Saved entries
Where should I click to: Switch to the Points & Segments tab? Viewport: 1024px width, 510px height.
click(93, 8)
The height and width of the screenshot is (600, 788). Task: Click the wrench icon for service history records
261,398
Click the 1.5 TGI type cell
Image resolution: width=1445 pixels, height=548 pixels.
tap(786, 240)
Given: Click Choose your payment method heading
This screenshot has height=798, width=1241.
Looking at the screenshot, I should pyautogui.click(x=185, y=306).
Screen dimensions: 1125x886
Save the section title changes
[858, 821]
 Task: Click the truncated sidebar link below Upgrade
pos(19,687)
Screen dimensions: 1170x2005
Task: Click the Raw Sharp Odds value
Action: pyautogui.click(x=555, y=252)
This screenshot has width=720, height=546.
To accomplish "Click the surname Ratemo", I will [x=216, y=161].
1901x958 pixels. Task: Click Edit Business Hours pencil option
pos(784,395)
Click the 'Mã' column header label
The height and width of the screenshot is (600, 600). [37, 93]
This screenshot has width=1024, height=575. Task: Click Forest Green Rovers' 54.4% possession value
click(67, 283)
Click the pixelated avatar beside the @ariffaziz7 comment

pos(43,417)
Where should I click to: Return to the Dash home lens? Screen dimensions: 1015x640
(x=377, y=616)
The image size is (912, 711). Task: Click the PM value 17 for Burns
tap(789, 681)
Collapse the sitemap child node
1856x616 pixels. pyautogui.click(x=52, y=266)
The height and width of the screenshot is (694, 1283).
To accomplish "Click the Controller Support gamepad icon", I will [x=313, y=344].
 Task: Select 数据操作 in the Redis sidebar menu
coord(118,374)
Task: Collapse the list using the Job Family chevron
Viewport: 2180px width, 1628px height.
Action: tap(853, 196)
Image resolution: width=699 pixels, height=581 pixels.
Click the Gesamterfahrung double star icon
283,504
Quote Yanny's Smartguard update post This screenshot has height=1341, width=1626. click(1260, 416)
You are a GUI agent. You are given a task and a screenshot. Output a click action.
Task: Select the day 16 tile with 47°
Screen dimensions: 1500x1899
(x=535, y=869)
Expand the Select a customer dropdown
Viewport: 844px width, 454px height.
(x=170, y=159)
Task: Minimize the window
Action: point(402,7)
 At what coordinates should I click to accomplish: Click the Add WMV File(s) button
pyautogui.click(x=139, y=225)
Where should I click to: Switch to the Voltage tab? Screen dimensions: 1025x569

> [Assigned task]: Among the records above, find each line holding "will" and list it.

> [Exercise output]:
To accomplish "Click the surname Ratemo", I will [x=216, y=161].
To accomplish "Click the Controller Support gamepad icon", I will [x=313, y=344].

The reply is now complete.